Integrating Human Brains with Computers
The integration of human brains with computers, exemplified by projects like Neuralink, aims to allow paralyzed people to communicate more easily with the world through implanted chips [00:32:42].
However, direct, deep integration faces significant challenges:
- Speed Disparity: Human brains operate much slower than computer systems (fractions of a second vs. nanoseconds), making direct information delivery and interpretation difficult [00:33:12].
- Signal Noise: While basic commands (e.g., “turn left”) can be read from brain activity (EEG), signals from electrodes on the skull get mixed and blurred [00:34:06]. Differentiating desired brain states from constant sensory noise requires significant focus and time [00:34:42].

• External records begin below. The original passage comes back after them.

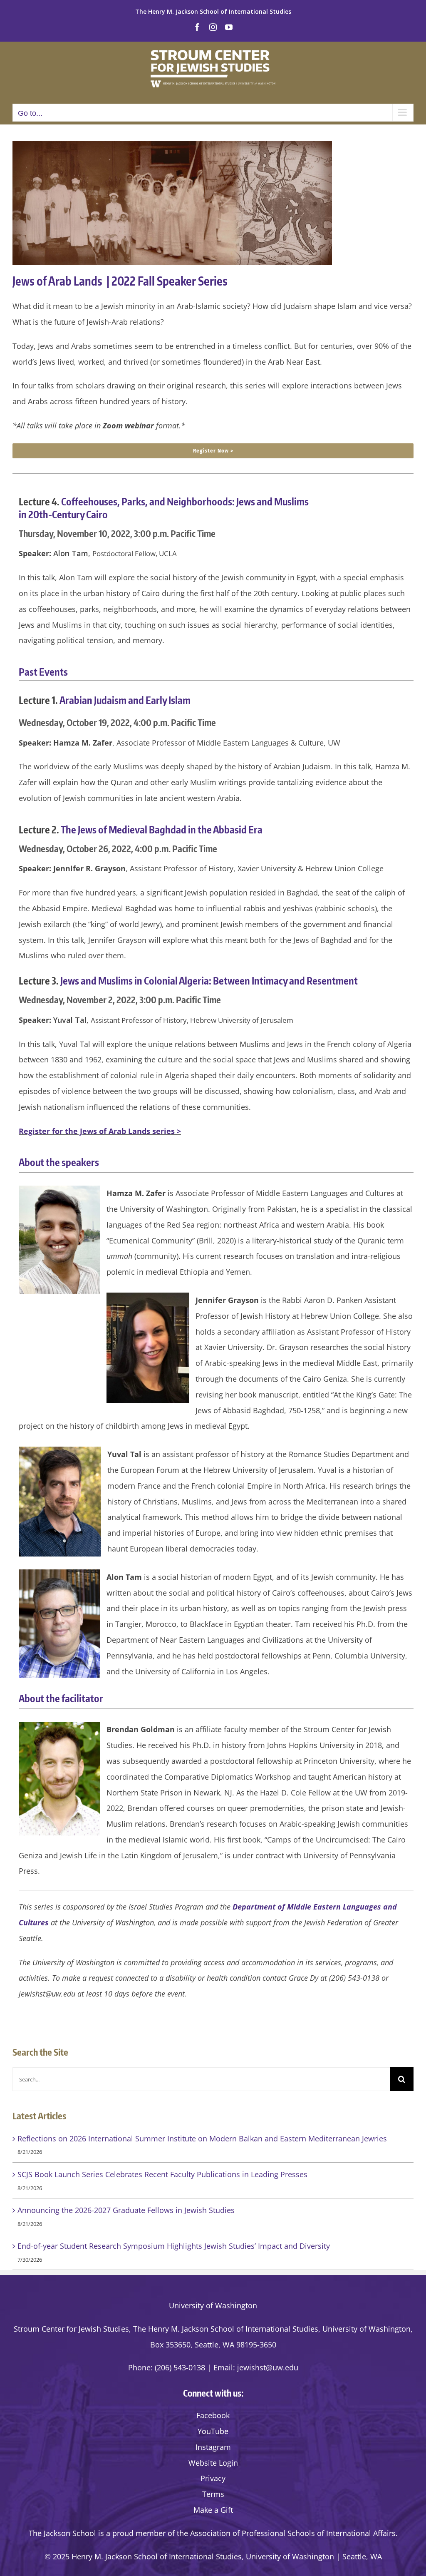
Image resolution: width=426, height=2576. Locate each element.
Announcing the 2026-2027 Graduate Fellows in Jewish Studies (126, 2210)
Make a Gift (213, 2510)
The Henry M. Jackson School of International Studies (213, 11)
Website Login (213, 2463)
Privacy (213, 2478)
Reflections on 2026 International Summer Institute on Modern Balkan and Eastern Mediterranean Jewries (202, 2138)
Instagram (213, 2447)
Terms (213, 2494)
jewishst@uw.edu (267, 2367)
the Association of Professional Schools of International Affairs (286, 2533)
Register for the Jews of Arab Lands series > (100, 1131)
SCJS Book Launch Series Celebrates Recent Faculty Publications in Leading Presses (162, 2174)
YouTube (213, 2431)
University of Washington (213, 2305)
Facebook (213, 2415)
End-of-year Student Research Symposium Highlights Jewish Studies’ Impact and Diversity (173, 2246)
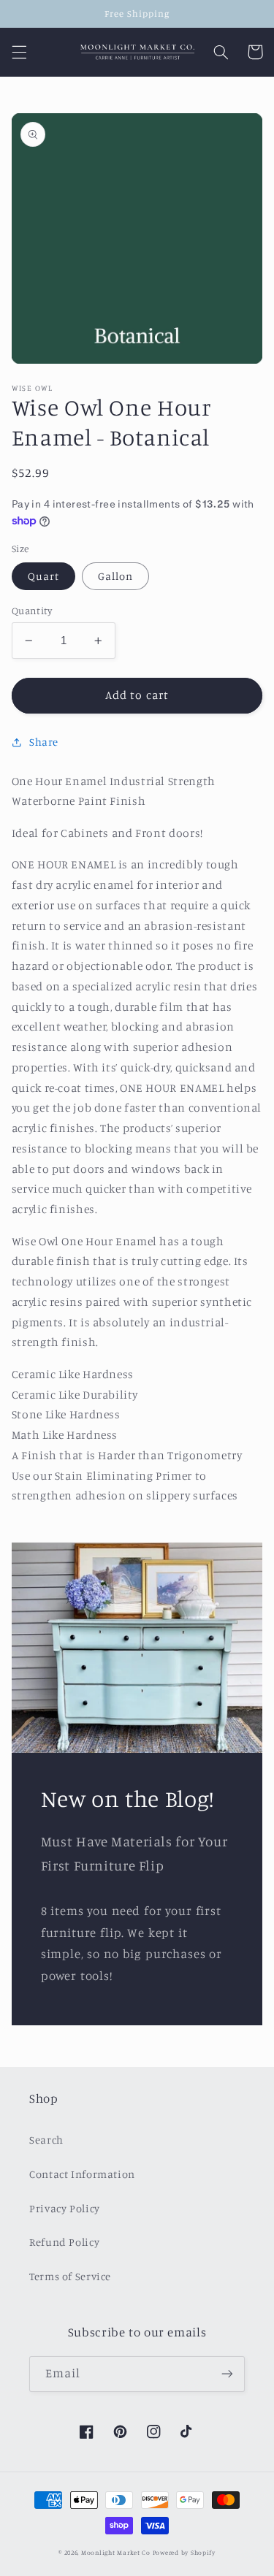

- Limited Commands: Brain-computer interfaces are currently very simple, typically allowing only a few commands [00:34:20]. While sticking wires directly into the cortex (like Neuralink proposes) can improve control, complex cooperation between human brains and computers remains a distant future [00:35:35]. However, it has been shown that stimulating a monkey’s motor cortex with electrodes can enable it to acquire new manual skills learned by another monkey [00:35:51].
Conclusion
The development of artificial intelligence marks a significant turning point for humanity, bringing forth advancements that redefine intelligence, consciousness, and human-computer interaction. While AI’s rapid learning, intuition, and sensory capabilities offer immense potential for human-friendly technologies, they also introduce risks such as misuse in military applications or manipulation. Ethical considerations in AI development are paramount, with initiatives aiming to align AI with human values. The integration of human brains with computers remains a complex challenge, suggesting that a future of seamless brain-computer cooperation is still a long way off [00:36:18]. The ongoing dialogue about the role of artificial intelligence in society continues to shape our future.